# 3-dimensional vector problem

1. Oct 20, 2011

### ibysaiyan

1. The problem statement, all variables and given/known data
The set of questions is:
The points A, B, C have position vectors
a = 5i+4j+2k
b = 4i−5j+3k
c = 2i−j−2k

(d) Find the vector equation for the line
passing through A and C
(e) Find the nearest distance from the
point B to this line.

2. Relevant equations
r=A+$\lambda B$

3. The attempt at a solution

My working is as following:
First I need to find out vector AC [direction vector] which is : -3i -5j -4k, so when I substitute in -3i -5j -4k into vector B and any of the given points, this should give me the equation of the line. Which's : r = 5i+4j+2k $\lambda B$ (-3i -5j-4k)

Part e )

Now I think there are two ways of finding out the shortest distance between a given point and a line.
The question's :
My working:
Let H be the point which's perpendicular to the line and is at a shorter distance.
Since H is on the line , then using the equation of the line I get OH = ( 5-3 $\lambda$ , -5$\lambda$ +4, -4$\lambda$ +2k)

Therefore, Vector BH = H + (-B) = ( 1-3$\lambda$ , -5$\lambda$ +9 ,-4$\lambda$ -1)
The condition which arises is that BH is perpendicular to direction vector of the equation i.e : -3i -5j-4k

In other words dot product = 0 ,
which gives me the value of lamba = 22/25

In the end the distance of the length OH which i have found out is :about 2.7 to s.f)
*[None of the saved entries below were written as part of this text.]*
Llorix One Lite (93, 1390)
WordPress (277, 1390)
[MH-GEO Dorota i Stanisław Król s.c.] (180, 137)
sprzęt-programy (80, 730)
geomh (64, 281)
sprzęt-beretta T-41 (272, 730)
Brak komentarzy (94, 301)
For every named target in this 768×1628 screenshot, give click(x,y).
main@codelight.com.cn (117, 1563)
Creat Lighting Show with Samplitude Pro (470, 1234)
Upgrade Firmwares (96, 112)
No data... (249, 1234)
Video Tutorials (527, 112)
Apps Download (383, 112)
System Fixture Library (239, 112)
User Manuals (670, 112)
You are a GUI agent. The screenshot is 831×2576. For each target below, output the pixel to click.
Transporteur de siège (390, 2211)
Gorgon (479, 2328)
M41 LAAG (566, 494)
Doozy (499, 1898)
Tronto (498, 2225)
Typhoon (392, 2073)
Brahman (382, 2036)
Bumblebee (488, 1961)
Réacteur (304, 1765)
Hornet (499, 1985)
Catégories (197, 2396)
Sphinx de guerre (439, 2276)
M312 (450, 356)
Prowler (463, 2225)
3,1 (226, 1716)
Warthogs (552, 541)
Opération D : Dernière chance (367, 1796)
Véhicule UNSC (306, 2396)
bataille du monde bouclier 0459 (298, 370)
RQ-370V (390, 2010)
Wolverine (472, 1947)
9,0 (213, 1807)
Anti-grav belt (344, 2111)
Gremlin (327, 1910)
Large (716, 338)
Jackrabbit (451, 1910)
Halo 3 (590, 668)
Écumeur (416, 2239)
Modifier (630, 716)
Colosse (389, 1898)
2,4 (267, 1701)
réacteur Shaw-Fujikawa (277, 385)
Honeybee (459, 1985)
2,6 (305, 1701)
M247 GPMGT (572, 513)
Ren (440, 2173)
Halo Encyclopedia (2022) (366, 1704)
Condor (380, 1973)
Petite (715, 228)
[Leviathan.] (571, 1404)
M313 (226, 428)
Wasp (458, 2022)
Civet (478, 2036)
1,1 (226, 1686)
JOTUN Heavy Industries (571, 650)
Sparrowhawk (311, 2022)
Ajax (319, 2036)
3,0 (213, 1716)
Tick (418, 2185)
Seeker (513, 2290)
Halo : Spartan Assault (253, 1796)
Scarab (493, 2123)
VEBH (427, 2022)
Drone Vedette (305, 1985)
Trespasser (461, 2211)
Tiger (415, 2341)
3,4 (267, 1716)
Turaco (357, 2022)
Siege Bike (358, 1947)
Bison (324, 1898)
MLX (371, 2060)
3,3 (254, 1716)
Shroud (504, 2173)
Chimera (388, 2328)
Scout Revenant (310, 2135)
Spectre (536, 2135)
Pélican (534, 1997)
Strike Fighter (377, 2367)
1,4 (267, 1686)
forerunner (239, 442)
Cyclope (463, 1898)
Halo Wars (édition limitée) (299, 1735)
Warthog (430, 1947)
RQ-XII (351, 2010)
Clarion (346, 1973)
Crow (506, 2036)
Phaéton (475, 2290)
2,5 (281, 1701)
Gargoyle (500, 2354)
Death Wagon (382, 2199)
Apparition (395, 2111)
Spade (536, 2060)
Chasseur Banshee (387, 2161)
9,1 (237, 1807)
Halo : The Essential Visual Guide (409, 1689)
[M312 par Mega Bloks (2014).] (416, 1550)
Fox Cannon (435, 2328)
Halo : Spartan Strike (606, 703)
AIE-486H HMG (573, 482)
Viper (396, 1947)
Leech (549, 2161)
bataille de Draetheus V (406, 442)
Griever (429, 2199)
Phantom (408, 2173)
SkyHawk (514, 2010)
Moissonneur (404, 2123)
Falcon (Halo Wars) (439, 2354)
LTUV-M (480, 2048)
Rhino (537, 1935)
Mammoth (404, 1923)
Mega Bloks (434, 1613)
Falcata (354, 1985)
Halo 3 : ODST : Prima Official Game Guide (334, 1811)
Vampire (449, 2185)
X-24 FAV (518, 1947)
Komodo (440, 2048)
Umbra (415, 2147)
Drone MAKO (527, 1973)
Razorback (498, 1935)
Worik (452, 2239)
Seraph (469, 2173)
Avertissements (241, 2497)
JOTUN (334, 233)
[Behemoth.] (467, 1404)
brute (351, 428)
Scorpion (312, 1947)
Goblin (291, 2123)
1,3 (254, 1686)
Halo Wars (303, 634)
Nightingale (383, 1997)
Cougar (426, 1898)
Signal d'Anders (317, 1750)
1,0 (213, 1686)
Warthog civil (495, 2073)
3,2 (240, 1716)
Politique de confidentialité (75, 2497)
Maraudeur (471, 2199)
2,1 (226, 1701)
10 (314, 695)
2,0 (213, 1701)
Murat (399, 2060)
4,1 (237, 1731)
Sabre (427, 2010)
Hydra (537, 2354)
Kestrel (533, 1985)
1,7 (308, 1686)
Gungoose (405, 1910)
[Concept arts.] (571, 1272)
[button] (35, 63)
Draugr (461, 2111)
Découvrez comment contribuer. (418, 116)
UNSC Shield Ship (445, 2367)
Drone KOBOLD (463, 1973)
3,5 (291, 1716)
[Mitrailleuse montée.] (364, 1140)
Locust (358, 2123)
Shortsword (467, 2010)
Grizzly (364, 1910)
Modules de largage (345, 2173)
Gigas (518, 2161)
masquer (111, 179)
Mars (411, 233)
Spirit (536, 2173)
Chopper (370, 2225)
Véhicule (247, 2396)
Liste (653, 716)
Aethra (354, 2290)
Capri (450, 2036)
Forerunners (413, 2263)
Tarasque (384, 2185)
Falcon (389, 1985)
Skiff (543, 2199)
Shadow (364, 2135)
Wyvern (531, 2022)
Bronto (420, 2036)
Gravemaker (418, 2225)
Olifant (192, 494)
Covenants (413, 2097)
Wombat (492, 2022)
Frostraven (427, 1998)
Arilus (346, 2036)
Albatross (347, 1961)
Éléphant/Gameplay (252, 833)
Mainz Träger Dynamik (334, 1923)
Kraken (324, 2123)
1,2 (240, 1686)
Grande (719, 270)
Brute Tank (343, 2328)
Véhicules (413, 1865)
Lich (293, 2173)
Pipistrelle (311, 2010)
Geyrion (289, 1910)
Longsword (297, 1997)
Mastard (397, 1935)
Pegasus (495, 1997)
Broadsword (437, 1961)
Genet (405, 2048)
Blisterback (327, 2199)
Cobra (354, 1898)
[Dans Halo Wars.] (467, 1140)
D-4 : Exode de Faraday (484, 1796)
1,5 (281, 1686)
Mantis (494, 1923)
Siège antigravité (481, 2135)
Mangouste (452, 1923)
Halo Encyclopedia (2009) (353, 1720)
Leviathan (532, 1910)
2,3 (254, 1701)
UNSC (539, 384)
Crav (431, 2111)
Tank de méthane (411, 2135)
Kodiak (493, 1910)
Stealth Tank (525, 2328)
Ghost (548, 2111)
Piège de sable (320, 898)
Is my working right ? also I wanted to ask that.. on my summary booklet, there's a much easier way to find this length : The formula is :
d = | (p-a) x B^ | (equation 1)

Ironically, I know how to derive the above equation (1)
BUT i don't understand it :(

Any help , feedback will be appreciated! :)

Last edited: Oct 20, 2011
2. Oct 21, 2011

### ibysaiyan

Can anyone give a feedback over my working . Thanks.

3. Oct 22, 2011

### ibysaiyan

Anyone ? =]

4. Oct 22, 2011

### HallsofIvy

Staff Emeritus
What? You were asked to find the line that includes A and C. That has nothing to do with point B!

That "B" should not be in there. Other wise, yes, that is correct. Notice that you could check by seeing that A and C are both on that line: when $\lambda= 0$ $r= 5i+ 4j+ 2k$ which is A. When $\lambda= 1$, [itex]r= 5i+ 4j+ 2k- 3i- 5j- 4k= 2i- j- 2k which is C.

[/quote]Part e )

Now I think there are two ways of finding out the shortest distance between a given point and a line.
The question's :

My working:
Let H be the point which's perpendicular to the line and is at a shorter distance.[/quote]
I have no idea what you could mean by saying that a point is perpendicular to a line. I think you mean a point on the line such that the line HB is perpendicular to the line.

I'm confused. B was 2i- j- 2k. Where did i+ ij- k come from?

How could you possibly derive an equation if you don't understand it?
I don't understand it because I have no idea what "p" is. Is "a" the same as "A" before? What in the world is that "^"? But precisely because I don't understand what those mean, I
couldn't possibly derive it!

What I would do is start by calculating the equation of the plane perpendicular to the line AC containing the point B. Here, you already have the direction vector, -3i- 5j- 4k, and point B is (4, -5, 3) so that plane is -3(x- 4)- 5(y+ 5)- 4(z- 3)= 0 or 3x+ 5y+ 4z= -1. Find the point where line AC intersects the plane and then find the distance from that point to B.

5. Oct 27, 2011

### ibysaiyan

Again thanks for your help hallsofIvy. I plan on going through vector problems over the weekend. I want to make an aplogy over my late reply, workload has kept me busy BUT I am loving it, this is physics <3 Beautiful from every aspect.